Bewährt haben sich für den Mini-Garten vor allem die sehr schnell keimende Kresse. Und Bohnen. Die Vielfalt an Bohnen ist groß und man kann ihnen beim Wachsen fast zusehen. Die dicken Saubohnen (oder auch Puffbohnen genannt) kann man außerdem später als Jungpflanzen direkt ins Beet pflanzen; sie vertragen einige Minusgrade. Außerdem nehmen wir alles was gerade greifbar ist für den kleinen Garten: Sonnenblumenkerne (die vom Vogelfutter übrig geblieben sind), Blumensamen (die sich immer in irgendeiner Jackentasche noch befinden) und Apfel- oder Zitruskerne. Die Apfelkerne brauchen etwas länger zum Keimen, aber ist es nicht unglaublich, wenn man sich vorstellt, dass aus einem so kleinen Kern (theoretisch) ein riesiger Apfelbaum wachsen kann?


In unseren Mini-Garten musste natürlich auch noch ein Huhn (sonst wäre es nicht authentisch) und eine Vogelscheuche.



Nach zwei Tagen war die Kresse bereits gekeimt, nach fünf Tagen streckten die Blumen und Bohnen ihre grünen Triebe nach oben.



Erfahrungsgemäß verwandelt sich das Gärtchen nach 10 Tagen in einen Urwald. Dann landet die Kresse auf dem Butterbrot (es sei denn man lässt sie wachsen und blühen - muss man mal probiert haben), die Bohnen im Beet und die Sonnenblumen bekommen eigene Töpfe und werden etwas kühler gestellt. Und wenn die Kinder mögen, gestalten wir einen neuen kleinen Garten. Oder machen einen Bohnen-Wettrennen (welche Bohne wächst am schnellsten und am höchsten?).

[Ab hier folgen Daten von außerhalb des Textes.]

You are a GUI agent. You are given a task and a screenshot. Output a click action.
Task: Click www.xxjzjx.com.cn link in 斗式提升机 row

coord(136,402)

Ich wünsche Euch einen schönen (Grünzeug-) Freitag!

Liebe Grüße
Leni

P.S. Mini-Garten und Superbohne findet man auch in den Lieblingsbüchern meiner Kindheit: "Linneas Jahrbuch" und "Die schnellste Bohne der Stadt" !


Sonntag, 5. Februar 2017

Das Saatgut geht auf die Reise


Zuerst einmal  möchte ich herzlich bei allen bedanken, die mitgemacht haben. Danke für die lieben Kommentare. Es fällt mir schwer, nur drei Gewinner heute zu benennen - ich habe hier von so vielen tollen Projekten gelesen. Nun denn. Mein großer Sohn hat seperat aus den Blogkommentaren, den Kommentaren auf Instagram und denen auf Facebook folgende Namen gezogen:

Hier auf dem Blog: Janka Schubert

Bei Instagram: _lebe_liebe_lache

Bei Facebook:  Petra Pohlmann-Wendt


Herzlichen Glückwunsch!!!!

Schickt mir bitte über familienjahr@gmail.com Eure Adresse - dann kann ich die Samen so schnell wie möglich versenden :-)




Letztes Wochenende hat bei uns die Aussaat von Tomaten begonnen. Bald kommt die dicken Bohnen und der Salat dazu.

Ich wünsche Euch einen schönen Sonntag!